Stated goal:
In the data from the start through the line containing "Looking at the screenshot, I should coord(734,292).", inclusive, replace "Instruction" with "Command" and give those lines again with everything else unchanged.
···
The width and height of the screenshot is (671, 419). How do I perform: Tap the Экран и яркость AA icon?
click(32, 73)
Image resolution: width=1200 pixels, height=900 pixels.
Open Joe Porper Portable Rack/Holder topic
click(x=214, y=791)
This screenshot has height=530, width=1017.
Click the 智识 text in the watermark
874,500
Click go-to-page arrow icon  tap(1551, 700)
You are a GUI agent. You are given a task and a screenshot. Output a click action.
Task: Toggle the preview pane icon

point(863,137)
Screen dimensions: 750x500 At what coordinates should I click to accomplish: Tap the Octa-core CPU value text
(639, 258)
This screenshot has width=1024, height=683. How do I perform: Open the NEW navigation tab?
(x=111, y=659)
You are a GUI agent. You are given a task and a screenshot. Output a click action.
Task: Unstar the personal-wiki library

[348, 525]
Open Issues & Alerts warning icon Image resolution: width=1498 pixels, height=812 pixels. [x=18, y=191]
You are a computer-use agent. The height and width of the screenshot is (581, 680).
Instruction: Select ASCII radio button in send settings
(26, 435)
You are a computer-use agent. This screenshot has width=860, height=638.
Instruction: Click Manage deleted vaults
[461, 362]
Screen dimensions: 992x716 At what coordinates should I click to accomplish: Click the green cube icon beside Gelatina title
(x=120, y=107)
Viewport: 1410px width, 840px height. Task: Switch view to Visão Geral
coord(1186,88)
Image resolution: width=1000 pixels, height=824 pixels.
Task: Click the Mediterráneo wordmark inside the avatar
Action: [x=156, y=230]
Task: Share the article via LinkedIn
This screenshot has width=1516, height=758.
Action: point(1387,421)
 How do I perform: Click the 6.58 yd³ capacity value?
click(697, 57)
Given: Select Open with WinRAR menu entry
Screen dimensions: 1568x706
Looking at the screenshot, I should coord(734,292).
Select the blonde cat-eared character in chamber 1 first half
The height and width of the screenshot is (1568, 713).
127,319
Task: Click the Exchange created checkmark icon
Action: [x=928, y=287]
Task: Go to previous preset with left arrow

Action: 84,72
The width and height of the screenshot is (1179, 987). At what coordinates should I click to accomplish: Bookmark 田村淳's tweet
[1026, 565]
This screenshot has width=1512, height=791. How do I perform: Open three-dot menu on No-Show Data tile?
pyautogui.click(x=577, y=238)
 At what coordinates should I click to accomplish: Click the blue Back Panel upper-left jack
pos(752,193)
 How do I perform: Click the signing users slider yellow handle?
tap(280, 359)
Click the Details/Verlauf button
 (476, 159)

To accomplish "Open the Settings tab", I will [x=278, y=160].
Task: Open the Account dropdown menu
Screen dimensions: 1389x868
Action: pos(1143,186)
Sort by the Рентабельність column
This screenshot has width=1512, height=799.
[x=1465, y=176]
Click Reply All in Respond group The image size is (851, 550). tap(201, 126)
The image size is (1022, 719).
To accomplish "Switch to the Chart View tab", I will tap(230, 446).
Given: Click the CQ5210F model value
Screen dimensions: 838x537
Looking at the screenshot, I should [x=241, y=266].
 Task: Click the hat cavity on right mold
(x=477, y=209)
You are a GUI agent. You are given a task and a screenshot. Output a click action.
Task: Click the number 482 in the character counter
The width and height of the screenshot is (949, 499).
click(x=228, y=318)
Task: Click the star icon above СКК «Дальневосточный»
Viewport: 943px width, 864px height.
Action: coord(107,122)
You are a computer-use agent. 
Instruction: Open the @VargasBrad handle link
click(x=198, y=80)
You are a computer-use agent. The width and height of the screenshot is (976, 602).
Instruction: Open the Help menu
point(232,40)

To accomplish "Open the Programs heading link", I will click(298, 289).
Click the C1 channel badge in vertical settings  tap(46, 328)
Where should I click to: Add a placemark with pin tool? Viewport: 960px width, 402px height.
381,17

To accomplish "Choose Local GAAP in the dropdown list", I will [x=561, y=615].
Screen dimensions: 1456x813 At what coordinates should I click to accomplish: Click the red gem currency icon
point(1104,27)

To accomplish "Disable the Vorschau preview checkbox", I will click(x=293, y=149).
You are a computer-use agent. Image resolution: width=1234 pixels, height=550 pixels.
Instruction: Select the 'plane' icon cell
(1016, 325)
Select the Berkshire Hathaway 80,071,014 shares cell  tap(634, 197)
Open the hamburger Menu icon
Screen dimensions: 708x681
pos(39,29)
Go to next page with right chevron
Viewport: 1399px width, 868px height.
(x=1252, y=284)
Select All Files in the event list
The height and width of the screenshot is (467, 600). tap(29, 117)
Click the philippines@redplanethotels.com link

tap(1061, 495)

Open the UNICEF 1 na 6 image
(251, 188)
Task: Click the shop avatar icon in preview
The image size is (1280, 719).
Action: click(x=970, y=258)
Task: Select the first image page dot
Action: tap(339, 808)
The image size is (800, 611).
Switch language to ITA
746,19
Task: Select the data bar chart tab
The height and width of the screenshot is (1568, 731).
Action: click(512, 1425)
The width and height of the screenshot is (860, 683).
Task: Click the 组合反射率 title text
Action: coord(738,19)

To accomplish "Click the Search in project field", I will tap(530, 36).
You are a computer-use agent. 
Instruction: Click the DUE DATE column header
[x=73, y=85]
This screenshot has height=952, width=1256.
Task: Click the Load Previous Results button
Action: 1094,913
···
Output below:
The width and height of the screenshot is (671, 419). How do I perform: Tap the Экран и яркость AA icon?
click(32, 73)
Image resolution: width=1200 pixels, height=900 pixels.
Open Joe Porper Portable Rack/Holder topic
click(x=214, y=791)
This screenshot has height=530, width=1017.
Click the 智识 text in the watermark
874,500
Click go-to-page arrow icon  tap(1551, 700)
You are a GUI agent. You are given a task and a screenshot. Output a click action.
Task: Toggle the preview pane icon

point(863,137)
Screen dimensions: 750x500 At what coordinates should I click to accomplish: Tap the Octa-core CPU value text
(639, 258)
This screenshot has width=1024, height=683. How do I perform: Open the NEW navigation tab?
(x=111, y=659)
You are a GUI agent. You are given a task and a screenshot. Output a click action.
Task: Unstar the personal-wiki library

[348, 525]
Open Issues & Alerts warning icon Image resolution: width=1498 pixels, height=812 pixels. [x=18, y=191]
You are a computer-use agent. The height and width of the screenshot is (581, 680).
Command: Select ASCII radio button in send settings
(26, 435)
You are a computer-use agent. This screenshot has width=860, height=638.
Command: Click Manage deleted vaults
[461, 362]
Screen dimensions: 992x716 At what coordinates should I click to accomplish: Click the green cube icon beside Gelatina title
(x=120, y=107)
Viewport: 1410px width, 840px height. Task: Switch view to Visão Geral
coord(1186,88)
Image resolution: width=1000 pixels, height=824 pixels.
Task: Click the Mediterráneo wordmark inside the avatar
Action: [x=156, y=230]
Task: Share the article via LinkedIn
This screenshot has width=1516, height=758.
Action: point(1387,421)
 How do I perform: Click the 6.58 yd³ capacity value?
click(697, 57)
Given: Select Open with WinRAR menu entry
Screen dimensions: 1568x706
Looking at the screenshot, I should coord(734,292).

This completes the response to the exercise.